During the water flooding process, the injection pressures corresponding to three different gel system dosages in the models were only 0.06 MPa, 0.075 MPa, and 0.070 MPa, respectively. After applying the combined system profile control and flooding, the injection pressures increased significantly to peak values of 0.88 MPa, 1.48 MPa, and 2.09 MPa. When the location of the intermediate well was altered, the pressures during water flooding in the three corresponding models were 0.065 MPa, 0.065 MPa, and 0.072 MPa, respectively. After applying the combined system profile control and flooding, the injection pressures rose sharply to peak values of 1.77 MPa, 1.61 MPa, and 1.42 MPa.
In the early stages of water flooding, the pressure distribution was uneven, with gradual frontal advancement along the path from the injection well to the production well, leaving a large unswept area. After applying the “injection well + intermediate well” combined system, the interval between the injection well and the gel-treated well exhibited improved displacement efficiency, with streamline fields diffusing toward the flanks of the model.
Excessive gel system dosage resulted in abnormally high pressure near the injection well, while insufficient dosage failed to effectively reach the dead oil zones far from the dominant flow channels. An appropriate gel system dosage could effectively mitigate the uneven planar pressure distribution, maximizing the sweep efficiency between the injection and production wells.
When the gel-treated well was positioned too close to the injection well, fluids bypassed the gel-treated well and tended to converge back toward the main flow channels, leaving a significant unswept volume due to streamline convergence, thereby impairing development efficiency. Conversely, when the gel-treated well was placed too far from the injection well, the profile control near the injection well only improved the streamline distribution in the near-wellbore region, with streamlines quickly reverting to the main flow path, limiting the expansion of the swept volume in the reservoir.
In summary, an optimal gel system dosage combined with positioning the intermediate well at the midpoint between the injection and production wells resulted in the most uniform streamline distribution and the best displacement efficiency, thereby achieving the highest oil recovery rate.

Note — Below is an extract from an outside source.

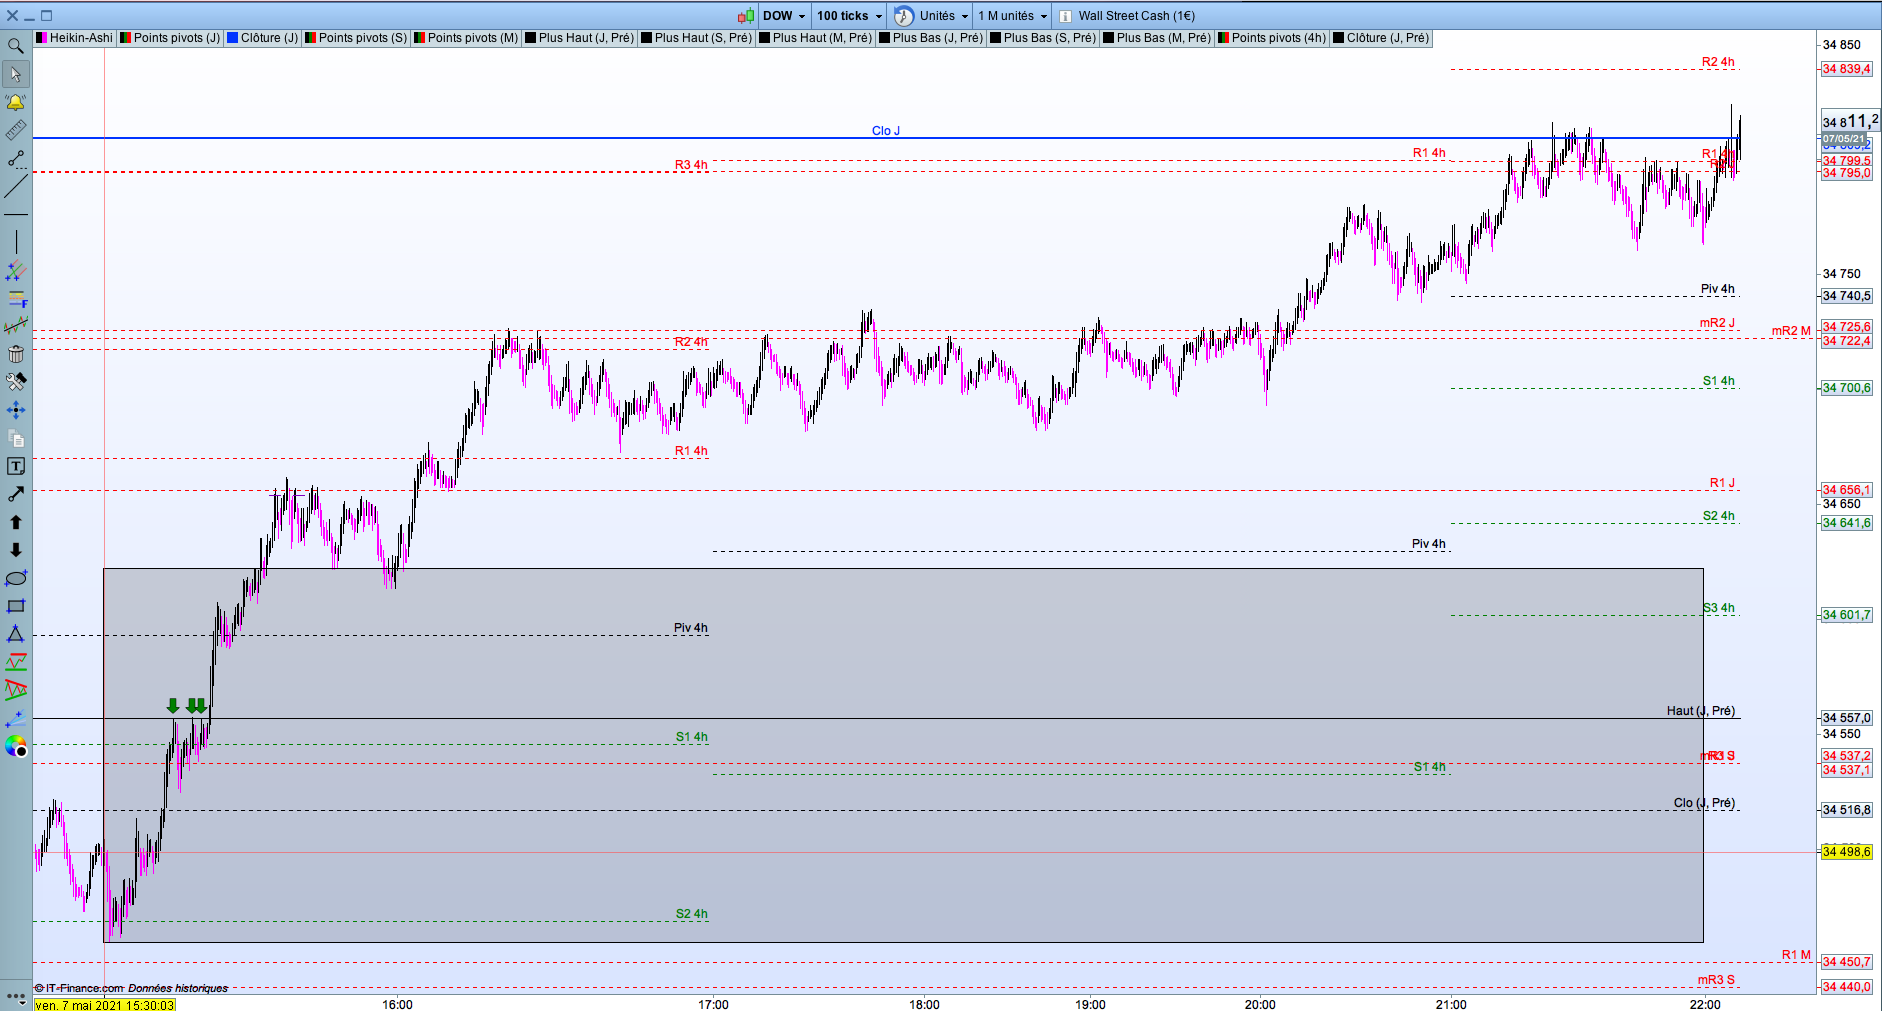
Task: Toggle the Clôture (J) indicator label
Action: (x=262, y=38)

2.3. Oil Saturation Field Distribution

In this paper, the microelectrode core model was used to measure the resistance of cores with different permeabilities under different oil saturation conditions, and the standard curve of the rock–electric relationship was established. During the displacement experiment of the electrode model, by systematically monitoring the resistance at different test points, the oil saturation value of each test point could be inversely calculated based on the standard curve. The distribution of oil saturation in the model at a certain moment was plotted by the SUFER software (8.0). The distribution cloud maps of oil saturation under different well spacings are shown in Figure 6.
Analysis of the initial oil saturation distribution cloud maps reveals an average original oil saturation of 70.5% across all six models. Water injection established dominant flow channels extending from injectors to producers, with significantly wider channels observed near injection wellbores compared to production wellbores. This indicates more thorough sweep efficiency in near-injector regions, while deeper reservoir zones require improved conformance control.
The main flow channels exhibited effective oil displacement with relatively low residual oil saturation. However, displacement efficiency progressively deteriorated toward the model flanks along the mainstream lines, leaving unswept dead oil zones in areas with inadequate waterflood coverage. Following conformance control treatment, the gel system demonstrated enhanced local sweep efficiency between injectors and gel placement wells by increasing flow resistance. The primary mechanism involves viscosity elevation after gelation, which substantially reduces water mobility through dominant flow paths and forces subsequent injected water to divert into unswept zones. The unswept dead oil zones pose significant constraints to long-term reservoir development efficiency. These bypassed oil areas not only directly reduce ultimate recovery rates but also induce secondary damage, including crude oil densification, pore throat blockage, and wettability reversal. These combined effects increased the costs of subsequent stimulation measures by 2–3 times. Through residual oil regulation, the activation efficiency of dead oil zones can be substantially enhanced, which is critical for maximizing economically recoverable reserves.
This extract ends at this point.